Viemos aqui para falar de chimpanzés, mas Billy era a mascote do orfanato e Sheila se comove com o sofrimento de toda espécie de órfão e não nega abrigo.

PAL, A PRIMEIRA VÍTIMA
Pal foi o primeiro chimpanzé a ser socorrido em Chimfunshi. Estava ferido e traumatizado com as agressões que sofrera. A fama de Sheila e de Dave de dedicação aos animais se espalhou, não parou de chegar novas vítimas e hoje o orfanato abriga 123 chimpanzés, sendo que 70 deles foram resgatados e os demais nasceram aqui. Sheila gostaria de receber mais, mas, segundo ela, o dinheiro não é suficiente e o espaço para o conforto dos animais ficou limitado. A fazenda é de 25.000 acres e apenas 965 acres tem cerca eletrificada para garantir a segurança dos chimpanzés.


MÃOS FERRAMENTAS
Hora de conhecer os primatas de Chimfunsi. Chegamos na hora em que os tratadores vão alimentar os chimpanzés. A barulheira é de ensurdecer. Para o almoço os animais são confinados em recintos com grades e separados em quatro ambientes para evitar briga na disputa pela comida. Os mais jovens e mais fortes roubam o alimentos das fêmeas e dos mais fracos. A divisão facilita a partilha. Os 123 chimpanzés consomem o equivalente à carga e dois caminhões de alimento por semana. Comem frutas e vegetais e adoram biscoitos e balas de sobremesa.
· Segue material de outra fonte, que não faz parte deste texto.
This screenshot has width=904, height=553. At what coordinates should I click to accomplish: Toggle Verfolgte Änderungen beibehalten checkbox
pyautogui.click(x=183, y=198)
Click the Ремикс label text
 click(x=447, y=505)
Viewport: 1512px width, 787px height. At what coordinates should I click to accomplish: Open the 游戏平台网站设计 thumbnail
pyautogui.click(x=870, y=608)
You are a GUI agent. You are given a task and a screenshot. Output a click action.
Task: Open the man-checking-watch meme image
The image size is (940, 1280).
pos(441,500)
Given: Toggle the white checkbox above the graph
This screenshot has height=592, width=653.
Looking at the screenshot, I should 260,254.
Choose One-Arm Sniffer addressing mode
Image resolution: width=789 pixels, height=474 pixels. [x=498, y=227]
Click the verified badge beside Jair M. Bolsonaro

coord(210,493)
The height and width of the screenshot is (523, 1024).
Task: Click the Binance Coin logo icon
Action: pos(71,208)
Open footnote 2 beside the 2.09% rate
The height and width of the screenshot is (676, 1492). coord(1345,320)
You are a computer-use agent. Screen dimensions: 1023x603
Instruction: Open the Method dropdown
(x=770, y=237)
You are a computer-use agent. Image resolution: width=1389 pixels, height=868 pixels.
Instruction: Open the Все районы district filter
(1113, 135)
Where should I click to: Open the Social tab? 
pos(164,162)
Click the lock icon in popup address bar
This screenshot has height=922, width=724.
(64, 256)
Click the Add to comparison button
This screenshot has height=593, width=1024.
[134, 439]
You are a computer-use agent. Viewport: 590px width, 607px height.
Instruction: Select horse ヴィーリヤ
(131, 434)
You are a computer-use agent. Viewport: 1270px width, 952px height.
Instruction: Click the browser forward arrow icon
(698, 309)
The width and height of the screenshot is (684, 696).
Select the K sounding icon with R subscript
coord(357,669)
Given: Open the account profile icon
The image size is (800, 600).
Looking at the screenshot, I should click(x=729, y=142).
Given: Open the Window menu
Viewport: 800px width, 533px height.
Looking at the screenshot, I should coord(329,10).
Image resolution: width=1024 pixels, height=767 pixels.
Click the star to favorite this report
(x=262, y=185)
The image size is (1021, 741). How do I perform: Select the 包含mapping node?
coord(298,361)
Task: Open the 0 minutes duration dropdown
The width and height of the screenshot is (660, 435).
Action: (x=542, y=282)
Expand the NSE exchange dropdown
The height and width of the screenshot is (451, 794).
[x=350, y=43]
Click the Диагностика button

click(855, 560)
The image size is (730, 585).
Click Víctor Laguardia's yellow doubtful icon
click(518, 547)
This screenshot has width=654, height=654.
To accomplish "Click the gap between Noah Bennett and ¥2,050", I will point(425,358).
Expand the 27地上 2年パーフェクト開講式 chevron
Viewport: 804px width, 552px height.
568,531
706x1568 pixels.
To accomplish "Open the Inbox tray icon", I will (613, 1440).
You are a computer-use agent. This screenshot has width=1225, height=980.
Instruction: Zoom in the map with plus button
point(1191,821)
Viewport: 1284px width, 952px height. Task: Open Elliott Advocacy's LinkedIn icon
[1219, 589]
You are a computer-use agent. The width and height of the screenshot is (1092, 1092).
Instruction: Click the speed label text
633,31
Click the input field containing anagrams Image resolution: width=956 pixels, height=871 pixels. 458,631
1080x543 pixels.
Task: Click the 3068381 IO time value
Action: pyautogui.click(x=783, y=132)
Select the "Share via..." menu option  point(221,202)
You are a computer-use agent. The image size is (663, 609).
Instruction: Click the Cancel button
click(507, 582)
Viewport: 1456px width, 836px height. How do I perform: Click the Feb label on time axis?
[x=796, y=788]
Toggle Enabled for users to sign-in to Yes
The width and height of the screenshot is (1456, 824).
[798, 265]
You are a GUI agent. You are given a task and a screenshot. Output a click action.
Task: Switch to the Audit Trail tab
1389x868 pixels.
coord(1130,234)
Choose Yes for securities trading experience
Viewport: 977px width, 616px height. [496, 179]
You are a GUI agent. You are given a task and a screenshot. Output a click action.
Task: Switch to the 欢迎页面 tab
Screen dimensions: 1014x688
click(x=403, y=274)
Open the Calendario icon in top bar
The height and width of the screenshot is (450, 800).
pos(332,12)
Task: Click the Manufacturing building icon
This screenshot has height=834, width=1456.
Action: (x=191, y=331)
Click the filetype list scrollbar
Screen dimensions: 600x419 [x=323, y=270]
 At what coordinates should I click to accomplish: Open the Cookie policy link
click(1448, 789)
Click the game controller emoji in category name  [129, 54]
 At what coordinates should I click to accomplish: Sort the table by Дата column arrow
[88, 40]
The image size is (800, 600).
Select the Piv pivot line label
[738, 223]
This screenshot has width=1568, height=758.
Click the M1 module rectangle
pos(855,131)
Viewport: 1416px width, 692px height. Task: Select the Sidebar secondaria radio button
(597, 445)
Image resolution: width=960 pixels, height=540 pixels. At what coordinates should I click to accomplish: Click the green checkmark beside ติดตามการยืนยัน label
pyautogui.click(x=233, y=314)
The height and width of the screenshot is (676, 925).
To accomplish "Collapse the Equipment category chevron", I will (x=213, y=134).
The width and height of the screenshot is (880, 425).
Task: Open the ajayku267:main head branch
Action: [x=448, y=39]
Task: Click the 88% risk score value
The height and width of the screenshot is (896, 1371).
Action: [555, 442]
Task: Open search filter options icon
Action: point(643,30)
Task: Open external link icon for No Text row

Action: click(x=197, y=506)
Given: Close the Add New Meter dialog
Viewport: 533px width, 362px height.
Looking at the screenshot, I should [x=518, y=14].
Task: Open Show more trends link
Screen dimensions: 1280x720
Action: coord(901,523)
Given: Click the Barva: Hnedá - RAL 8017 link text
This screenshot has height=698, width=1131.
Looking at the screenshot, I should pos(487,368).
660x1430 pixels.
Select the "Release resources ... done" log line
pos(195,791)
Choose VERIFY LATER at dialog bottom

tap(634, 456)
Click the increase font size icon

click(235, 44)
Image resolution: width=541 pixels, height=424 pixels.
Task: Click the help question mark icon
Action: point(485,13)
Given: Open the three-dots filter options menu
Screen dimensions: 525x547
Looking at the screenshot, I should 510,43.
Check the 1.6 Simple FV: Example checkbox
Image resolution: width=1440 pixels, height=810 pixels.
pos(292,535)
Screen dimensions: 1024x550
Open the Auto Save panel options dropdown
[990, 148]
É impressionante a habilidade dos chimpanzés com as mãos e os cinco dedos longos. Desembrulham balas e pacotes de biscoito, dividem ao meio a casca grossa da laranja do mato para servir de caneca na hora de beber água, manipulam gravetos para cutucar formigueiros, cavam, constroem ninhos e se atrevem a improvisar escadas com pedaços de pau. Parecem gente.
LARANJA SELVAGEM E IMPUNDU

Além de comprar a comida no comércio da cidade de Chingola, os funcionários do orfanato também colhem frutas produzidas na fazenda. Experimentei duas delas, bush orange, a laranja do mato africana, e impundu.

A laranja do mato tem a casca dura. Atirei fruta em uma parede para quebra-la. O conteúdo tem aparência de um cérebro formado por vários gomos. A polpa de cada gomo envolve um pequeno caroço e gosto é um pouco parecido com a nossa laranja pêra, não muito doce nem muito azeda. Gostei.

Impundu é uma fruta redonda e pequena com coroço e sabor que lembra um pouco banana nanica. Não é ruim. Os chimpanzés adoram tanto laranja do mato quanto impundu. Eles também apreciam um limão local de casca grossa e se deliciam com repolho. A comilança do almoço começa às 11h30 e dura mais de uma hora. Quando estão saciados os chimpanzés são soltos e, em bando, se embrenham na selva.

A VELHA DAMA E A SAUDADE
Sheila nos convida para um bate papo na casa dela. A conversa é longa. Queremos saber mais da vida dela mas é a protetora dos chimpanzés quem mais faz perguntas sobre a nossa equipe e sobre o Brasil. 

No canto da sala há uma televisão que raramente é ligada. A filha Sylvia, a nosso pedido, liga um velho vídeo cassete e exibe um antigo documentário em que uma das estrelas é Billy, a hipopótamo, e um dos personagens é Dave, o patriarca de morreu há seis vítima de enfisema pulmonar. Por alguns instantes Sylvia se retira da sala e Sheila pede para Felipe não gravar imagens dela naquele momento.

A saudade fala alto, as duas estão emocionadas e as lágrimas são inevitáveis.

Amanhã a gente volta porque ainda temos o que aprender sobre chimpanzés.